В классе воцарилась полная тишина – от Авериной такого не ожидал никто. Учитель так и стоял с отвисшей челюстью.
– Неожиданно! – очнулся он наконец. – Ты что, выучила стихотворение наизусть?
– I’ve got everything I need – not more, not less [2] , – не раздумывая, ответила Маша.
У педагога снова отвисла челюсть. Если стихотворение девчонка еще могла зазубрить наизусть, то вот так запросто шпарить английскими фразами, и кто – Аверина!
– Fine… Можешь повторить для всех?
– Не могу, – пробормотала она.
– Ладно, садись, «пять», – помолчав, он вынес, наконец, вердикт. Маша в полной тишине пошла на место. Да уж, подумал учитель, детишки всегда сумеют преподнести сюрприз.
Едва прозвенел звонок, Маша первая выскочила из класса. После необычного подъема она чувствовала себя отвратительно, нахлынула противная слабость, ей ужасно хотелось побыть одной, обдумать произошедшее.
– Маша!
Девушка обернулась. Прямо к ней с лучезарной улыбкой направлялся Дэн.
– Не знал, что ты любишь Байрона, – усмехнулся он.

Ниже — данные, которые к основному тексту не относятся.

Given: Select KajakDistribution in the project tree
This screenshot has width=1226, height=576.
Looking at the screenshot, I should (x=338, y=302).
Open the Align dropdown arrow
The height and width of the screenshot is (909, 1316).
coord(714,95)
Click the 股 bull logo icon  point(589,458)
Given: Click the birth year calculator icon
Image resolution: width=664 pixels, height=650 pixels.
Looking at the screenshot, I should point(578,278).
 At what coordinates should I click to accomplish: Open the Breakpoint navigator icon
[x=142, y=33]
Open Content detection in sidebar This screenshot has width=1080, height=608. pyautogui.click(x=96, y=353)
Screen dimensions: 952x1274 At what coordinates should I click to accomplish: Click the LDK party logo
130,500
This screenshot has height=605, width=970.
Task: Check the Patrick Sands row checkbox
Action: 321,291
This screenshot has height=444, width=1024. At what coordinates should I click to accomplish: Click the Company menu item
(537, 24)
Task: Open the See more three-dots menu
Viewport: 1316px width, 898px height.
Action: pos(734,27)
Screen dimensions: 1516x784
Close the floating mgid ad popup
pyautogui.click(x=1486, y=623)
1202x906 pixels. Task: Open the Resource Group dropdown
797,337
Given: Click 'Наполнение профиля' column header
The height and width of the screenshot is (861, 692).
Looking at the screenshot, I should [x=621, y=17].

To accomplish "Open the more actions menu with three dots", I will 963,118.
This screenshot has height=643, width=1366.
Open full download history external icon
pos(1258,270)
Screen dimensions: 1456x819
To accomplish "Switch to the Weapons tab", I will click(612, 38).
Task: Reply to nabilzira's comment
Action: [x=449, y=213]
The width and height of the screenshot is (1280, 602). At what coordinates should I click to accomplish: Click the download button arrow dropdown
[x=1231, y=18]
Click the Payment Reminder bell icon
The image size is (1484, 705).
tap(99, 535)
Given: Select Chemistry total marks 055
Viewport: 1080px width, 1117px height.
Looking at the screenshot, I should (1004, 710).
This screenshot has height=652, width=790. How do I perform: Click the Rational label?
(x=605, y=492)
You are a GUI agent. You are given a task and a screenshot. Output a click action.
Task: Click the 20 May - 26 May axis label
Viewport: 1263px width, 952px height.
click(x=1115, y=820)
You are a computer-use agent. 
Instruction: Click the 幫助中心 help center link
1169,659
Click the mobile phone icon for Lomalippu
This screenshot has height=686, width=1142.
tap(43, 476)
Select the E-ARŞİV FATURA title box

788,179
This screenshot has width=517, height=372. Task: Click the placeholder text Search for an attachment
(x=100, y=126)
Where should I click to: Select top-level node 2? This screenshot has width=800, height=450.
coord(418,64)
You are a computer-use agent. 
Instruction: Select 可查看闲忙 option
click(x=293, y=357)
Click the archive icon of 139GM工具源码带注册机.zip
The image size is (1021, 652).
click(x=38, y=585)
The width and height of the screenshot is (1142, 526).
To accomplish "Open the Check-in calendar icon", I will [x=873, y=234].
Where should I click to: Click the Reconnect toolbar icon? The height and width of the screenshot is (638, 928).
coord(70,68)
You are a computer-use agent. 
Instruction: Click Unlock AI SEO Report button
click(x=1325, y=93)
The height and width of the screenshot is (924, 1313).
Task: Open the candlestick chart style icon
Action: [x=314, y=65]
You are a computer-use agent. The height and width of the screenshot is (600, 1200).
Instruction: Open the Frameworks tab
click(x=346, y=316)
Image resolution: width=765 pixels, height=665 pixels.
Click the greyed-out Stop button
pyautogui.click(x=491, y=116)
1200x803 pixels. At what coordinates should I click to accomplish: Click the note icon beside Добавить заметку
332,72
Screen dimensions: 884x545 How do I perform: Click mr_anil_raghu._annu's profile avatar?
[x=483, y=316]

Она любит Байрона? На этот вопрос Маша сейчас и сама не могла ответить. Мысли путались как в тумане.
– Да… наверное…
– Тогда у нас много общего, – заговорщическим тоном сказал Дэн, наклонившись и глядя ей прямо в глаза. – Увидимся вечером?
Ах да, вечеринка, дошло до Маши. О которой она за последними событиями уже успела забыть. И на которую она не пойдет…
– Я не пойду на вечеринку, – с тоской вздохнула она. – Родители не пускают.
– Да ладно, сбеги! – подмигнул Дэн и снова посмотрел ей в глаза долгим внимательным взглядом, который Маша не выдержала, смутившись донельзя.
– Не смотри на меня так, – опуская глаза, прошептала она.
– Как? – он ослепительно улыбнулся.Маша залилась краской и, ничего не ответив, поспешила прочь по коридору.
* * *
Ну почему, почему они не поторопились! Когда прозвенел звонок с урока, весь класс дружно повалил за дверь, и только Сашка Аверин с Андреем Жарковым списывали домашку и задержались на минуту. И эта минута стала роковой. Когда они наконец собрались, в пустой класс ввалились Серый с двумя дружками, и их гнусные ухмылки не сулили приятелям ничего хорошего. Точнее, Сашка вполне мог сбежать, он не интересовал Серого, своей жертвой эта троица уже давно наметила Андрея Жаркова.